* Begin GIVEN TEXT *
The group, led by Patrick Ball, has been working under various parents for almost two decades, originally the American Association for the Advancement of Science and then the non-profit Benetech before going it alone in February. In many ways its members have written the book—or least some key chapters—on counting civilian casualties. The HRDAG website lists 15 different projects around the world, from hot zones like Syria to cooling ones like East Timor and Guatemala.
HRDAG strives to be non-political. “We don’t take political sides in a conflict," explained Megan Price, their director of research, “but we’re always on the side of human rights.” That shows up in their critics, she added. “The majority of critics criticize us for our science, which is what we prefer. That’s how science works and that’s how science improves.”
Unsatisfied with an earlier estimation of the dead in Syria—they were certain their own analysis offered too low a figure—HRDAG has partnered with the Center for Human Rights Science at Carnegie-Mellon University to develop new statistical techniques to get even more accurate counts in this conflict and in future ones.
* End GIVEN TEXT *
* Begin ROWS *
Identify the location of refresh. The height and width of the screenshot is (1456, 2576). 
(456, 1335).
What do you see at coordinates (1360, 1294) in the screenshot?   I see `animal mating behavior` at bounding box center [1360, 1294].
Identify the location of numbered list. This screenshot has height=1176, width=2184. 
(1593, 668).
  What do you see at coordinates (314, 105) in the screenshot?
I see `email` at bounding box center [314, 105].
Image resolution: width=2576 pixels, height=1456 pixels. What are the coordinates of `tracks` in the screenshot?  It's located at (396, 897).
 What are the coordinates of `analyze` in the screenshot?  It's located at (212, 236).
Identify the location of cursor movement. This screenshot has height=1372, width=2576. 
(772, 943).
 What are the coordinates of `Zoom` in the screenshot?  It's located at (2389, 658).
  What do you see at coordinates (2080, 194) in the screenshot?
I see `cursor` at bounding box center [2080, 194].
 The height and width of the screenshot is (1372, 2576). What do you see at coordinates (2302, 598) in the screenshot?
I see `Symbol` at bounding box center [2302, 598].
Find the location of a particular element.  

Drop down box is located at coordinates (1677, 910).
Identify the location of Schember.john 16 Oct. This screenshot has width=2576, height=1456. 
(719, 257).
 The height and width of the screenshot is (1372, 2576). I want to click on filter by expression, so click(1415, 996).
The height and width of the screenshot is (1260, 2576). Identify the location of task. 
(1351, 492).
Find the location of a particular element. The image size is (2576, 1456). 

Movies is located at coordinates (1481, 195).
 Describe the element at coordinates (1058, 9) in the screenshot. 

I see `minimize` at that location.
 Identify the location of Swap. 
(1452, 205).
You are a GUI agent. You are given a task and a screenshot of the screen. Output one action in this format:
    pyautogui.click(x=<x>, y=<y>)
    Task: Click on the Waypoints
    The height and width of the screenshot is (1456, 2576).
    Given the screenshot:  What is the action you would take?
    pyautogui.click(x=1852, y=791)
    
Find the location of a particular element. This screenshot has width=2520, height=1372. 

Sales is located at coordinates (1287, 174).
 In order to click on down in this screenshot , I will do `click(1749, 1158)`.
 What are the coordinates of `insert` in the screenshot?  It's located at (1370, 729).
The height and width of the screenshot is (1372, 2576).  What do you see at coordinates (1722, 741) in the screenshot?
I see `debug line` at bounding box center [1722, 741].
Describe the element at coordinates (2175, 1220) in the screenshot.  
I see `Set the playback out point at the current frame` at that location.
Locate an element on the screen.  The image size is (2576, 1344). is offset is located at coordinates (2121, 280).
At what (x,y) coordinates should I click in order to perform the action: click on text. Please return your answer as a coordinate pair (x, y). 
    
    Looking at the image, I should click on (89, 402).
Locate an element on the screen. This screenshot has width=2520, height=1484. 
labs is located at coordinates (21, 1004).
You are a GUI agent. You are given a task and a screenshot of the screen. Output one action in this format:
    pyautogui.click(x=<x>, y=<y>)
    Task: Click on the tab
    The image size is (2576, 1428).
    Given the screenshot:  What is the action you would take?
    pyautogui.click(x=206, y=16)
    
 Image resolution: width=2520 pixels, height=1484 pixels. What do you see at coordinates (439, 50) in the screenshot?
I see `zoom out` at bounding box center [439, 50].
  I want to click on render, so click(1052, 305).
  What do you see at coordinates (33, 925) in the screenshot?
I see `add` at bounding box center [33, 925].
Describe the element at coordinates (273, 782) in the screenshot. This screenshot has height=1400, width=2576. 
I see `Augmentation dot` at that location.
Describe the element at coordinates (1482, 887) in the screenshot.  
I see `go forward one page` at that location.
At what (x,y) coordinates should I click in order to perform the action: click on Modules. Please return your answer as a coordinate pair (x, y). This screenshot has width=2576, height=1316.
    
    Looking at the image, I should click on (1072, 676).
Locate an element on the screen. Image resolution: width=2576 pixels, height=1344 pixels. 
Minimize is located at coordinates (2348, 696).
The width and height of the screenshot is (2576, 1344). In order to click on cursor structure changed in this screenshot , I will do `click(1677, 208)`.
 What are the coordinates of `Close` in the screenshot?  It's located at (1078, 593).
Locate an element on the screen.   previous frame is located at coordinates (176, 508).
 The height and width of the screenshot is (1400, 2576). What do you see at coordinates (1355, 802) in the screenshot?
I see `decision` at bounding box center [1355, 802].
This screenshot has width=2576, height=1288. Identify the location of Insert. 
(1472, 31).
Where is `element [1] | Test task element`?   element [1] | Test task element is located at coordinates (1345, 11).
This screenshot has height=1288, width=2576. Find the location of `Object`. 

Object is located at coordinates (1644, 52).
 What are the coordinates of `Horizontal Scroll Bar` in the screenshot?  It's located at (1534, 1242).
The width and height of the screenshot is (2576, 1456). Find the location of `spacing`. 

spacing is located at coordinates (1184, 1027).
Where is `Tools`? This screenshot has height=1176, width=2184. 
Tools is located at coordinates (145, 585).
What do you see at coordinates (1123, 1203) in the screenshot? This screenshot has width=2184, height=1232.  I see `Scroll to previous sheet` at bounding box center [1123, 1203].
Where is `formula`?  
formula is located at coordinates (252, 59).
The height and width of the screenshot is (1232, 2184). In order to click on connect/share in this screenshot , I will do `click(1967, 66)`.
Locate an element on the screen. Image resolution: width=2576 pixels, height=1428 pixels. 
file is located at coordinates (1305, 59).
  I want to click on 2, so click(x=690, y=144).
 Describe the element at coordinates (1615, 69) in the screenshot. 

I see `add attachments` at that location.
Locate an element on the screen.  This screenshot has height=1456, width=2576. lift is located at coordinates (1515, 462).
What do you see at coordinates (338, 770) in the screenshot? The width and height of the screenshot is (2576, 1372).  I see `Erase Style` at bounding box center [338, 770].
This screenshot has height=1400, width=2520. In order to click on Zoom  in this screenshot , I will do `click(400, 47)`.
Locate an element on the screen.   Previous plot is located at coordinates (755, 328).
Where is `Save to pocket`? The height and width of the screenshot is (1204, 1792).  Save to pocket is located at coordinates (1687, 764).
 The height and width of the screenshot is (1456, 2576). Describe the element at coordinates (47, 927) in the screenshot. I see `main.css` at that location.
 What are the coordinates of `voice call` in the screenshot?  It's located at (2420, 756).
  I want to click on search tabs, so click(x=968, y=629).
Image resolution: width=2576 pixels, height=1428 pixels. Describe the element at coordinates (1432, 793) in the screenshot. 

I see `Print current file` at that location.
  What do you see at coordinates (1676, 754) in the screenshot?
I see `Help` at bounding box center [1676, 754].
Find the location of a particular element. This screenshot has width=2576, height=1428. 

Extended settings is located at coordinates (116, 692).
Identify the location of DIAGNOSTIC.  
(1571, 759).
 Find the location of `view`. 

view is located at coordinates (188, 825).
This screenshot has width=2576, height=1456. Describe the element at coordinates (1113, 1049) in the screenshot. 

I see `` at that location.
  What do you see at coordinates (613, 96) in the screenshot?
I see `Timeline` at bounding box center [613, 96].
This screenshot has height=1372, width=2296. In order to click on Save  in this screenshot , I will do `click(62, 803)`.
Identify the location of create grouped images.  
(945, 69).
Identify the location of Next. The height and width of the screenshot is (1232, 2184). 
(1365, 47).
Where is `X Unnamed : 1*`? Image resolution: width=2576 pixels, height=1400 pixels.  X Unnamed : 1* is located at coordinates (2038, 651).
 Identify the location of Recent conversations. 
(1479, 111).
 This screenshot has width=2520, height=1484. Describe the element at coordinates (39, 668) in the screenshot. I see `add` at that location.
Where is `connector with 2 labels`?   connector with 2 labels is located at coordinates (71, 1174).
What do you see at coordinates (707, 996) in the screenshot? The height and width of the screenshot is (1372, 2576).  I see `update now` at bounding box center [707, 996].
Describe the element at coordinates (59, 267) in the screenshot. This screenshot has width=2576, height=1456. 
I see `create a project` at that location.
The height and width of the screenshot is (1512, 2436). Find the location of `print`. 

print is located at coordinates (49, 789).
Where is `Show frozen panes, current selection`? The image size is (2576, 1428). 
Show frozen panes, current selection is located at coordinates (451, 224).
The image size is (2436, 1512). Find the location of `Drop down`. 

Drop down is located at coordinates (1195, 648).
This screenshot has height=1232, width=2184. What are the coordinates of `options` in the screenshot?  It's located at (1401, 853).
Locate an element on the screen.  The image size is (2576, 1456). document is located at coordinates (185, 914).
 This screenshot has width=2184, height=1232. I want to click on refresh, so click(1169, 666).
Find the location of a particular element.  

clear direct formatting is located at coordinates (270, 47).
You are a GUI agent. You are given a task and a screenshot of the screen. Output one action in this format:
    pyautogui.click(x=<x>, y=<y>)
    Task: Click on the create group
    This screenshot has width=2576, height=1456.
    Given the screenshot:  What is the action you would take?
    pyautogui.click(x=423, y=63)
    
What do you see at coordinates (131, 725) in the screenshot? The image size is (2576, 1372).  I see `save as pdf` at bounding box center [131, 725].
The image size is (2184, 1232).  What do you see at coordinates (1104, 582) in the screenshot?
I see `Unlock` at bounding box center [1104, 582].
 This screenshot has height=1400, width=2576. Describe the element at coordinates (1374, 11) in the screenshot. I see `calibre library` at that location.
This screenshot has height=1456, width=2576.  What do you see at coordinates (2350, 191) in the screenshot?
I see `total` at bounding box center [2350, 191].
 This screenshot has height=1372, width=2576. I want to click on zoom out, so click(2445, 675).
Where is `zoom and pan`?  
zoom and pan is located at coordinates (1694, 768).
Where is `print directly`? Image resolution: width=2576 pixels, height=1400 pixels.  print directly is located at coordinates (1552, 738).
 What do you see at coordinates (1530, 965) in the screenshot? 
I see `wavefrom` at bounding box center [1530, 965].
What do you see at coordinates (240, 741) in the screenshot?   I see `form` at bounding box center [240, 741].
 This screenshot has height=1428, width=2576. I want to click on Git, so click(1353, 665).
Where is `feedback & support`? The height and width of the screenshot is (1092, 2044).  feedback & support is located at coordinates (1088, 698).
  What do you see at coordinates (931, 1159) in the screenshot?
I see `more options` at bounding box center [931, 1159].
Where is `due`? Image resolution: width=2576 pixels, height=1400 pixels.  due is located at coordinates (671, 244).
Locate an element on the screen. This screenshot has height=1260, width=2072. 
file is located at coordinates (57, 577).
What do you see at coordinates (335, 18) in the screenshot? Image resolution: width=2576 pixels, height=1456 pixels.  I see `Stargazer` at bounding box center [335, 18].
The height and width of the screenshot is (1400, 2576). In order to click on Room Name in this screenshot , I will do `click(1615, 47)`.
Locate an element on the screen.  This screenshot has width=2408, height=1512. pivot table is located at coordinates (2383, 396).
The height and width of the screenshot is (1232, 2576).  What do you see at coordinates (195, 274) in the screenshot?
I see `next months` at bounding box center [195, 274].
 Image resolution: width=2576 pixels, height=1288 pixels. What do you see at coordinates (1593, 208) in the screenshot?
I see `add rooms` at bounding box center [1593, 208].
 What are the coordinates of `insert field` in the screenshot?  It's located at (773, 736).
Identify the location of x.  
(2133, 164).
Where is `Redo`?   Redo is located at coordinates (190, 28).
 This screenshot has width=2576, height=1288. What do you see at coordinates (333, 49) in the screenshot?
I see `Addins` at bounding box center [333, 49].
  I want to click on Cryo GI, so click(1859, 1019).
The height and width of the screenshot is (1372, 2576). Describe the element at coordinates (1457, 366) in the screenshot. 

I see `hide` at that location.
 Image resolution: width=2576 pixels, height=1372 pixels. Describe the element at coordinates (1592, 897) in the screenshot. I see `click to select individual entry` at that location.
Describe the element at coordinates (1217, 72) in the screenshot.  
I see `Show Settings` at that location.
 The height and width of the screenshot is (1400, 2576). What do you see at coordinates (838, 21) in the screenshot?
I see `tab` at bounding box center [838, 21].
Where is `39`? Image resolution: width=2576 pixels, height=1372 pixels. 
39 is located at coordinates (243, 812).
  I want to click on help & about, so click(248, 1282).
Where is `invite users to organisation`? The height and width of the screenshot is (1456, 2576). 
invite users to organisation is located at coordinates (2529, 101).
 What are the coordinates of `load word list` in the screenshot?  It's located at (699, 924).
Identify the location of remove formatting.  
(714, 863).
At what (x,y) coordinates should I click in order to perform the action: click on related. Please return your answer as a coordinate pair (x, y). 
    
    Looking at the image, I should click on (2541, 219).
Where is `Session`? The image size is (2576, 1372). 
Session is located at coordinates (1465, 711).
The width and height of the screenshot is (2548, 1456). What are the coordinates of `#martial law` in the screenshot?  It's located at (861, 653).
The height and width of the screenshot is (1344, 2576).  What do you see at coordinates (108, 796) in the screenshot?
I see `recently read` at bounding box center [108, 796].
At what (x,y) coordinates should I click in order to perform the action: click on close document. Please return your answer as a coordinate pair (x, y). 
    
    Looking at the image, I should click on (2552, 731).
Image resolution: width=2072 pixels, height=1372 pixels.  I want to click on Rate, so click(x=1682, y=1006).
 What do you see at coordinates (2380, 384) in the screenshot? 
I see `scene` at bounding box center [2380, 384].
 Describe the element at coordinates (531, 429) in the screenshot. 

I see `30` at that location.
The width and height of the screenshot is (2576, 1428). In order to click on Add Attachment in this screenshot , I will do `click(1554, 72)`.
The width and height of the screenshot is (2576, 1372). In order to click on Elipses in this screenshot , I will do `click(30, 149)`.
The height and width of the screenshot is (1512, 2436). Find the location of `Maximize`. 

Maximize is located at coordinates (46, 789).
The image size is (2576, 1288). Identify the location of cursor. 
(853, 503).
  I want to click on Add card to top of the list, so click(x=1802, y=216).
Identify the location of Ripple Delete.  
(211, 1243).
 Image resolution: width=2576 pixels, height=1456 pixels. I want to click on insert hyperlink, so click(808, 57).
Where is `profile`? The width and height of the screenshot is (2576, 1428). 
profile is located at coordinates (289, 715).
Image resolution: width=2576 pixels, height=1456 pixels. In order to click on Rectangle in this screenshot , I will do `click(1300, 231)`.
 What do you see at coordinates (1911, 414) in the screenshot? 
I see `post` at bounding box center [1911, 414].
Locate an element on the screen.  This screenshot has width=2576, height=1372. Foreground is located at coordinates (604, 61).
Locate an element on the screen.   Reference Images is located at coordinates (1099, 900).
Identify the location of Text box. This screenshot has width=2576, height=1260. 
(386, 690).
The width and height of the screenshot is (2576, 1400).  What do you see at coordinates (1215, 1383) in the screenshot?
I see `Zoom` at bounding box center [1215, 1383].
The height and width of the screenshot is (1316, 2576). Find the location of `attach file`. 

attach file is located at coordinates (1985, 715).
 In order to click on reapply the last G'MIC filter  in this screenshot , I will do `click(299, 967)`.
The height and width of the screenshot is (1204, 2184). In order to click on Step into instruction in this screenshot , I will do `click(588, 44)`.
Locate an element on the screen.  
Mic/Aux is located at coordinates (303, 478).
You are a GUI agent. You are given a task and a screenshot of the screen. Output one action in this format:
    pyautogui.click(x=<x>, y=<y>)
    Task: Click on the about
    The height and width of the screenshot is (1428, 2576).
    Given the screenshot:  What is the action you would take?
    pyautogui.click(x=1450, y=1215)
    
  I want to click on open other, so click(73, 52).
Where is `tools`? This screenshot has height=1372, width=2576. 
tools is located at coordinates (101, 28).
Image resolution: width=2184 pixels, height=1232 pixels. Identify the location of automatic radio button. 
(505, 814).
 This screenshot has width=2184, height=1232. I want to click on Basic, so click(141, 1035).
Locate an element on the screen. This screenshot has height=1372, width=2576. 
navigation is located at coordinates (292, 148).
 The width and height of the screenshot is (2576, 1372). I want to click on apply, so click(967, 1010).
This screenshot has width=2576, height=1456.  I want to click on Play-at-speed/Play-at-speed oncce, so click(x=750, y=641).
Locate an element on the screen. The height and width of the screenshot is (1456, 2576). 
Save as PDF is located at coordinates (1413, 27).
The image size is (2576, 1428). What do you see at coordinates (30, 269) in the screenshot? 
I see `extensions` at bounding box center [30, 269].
* End ROWS *
*EXERCISE OBJECTIVE*. Set down the full HRDAG passage again, word for word.

*RESPONSE TO THIS EXERCISE*.
The group, led by Patrick Ball, has been working under various parents for almost two decades, originally the American Association for the Advancement of Science and then the non-profit Benetech before going it alone in February. In many ways its members have written the book—or least some key chapters—on counting civilian casualties. The HRDAG website lists 15 different projects around the world, from hot zones like Syria to cooling ones like East Timor and Guatemala.
HRDAG strives to be non-political. “We don’t take political sides in a conflict," explained Megan Price, their director of research, “but we’re always on the side of human rights.” That shows up in their critics, she added. “The majority of critics criticize us for our science, which is what we prefer. That’s how science works and that’s how science improves.”
Unsatisfied with an earlier estimation of the dead in Syria—they were certain their own analysis offered too low a figure—HRDAG has partnered with the Center for Human Rights Science at Carnegie-Mellon University to develop new statistical techniques to get even more accurate counts in this conflict and in future ones.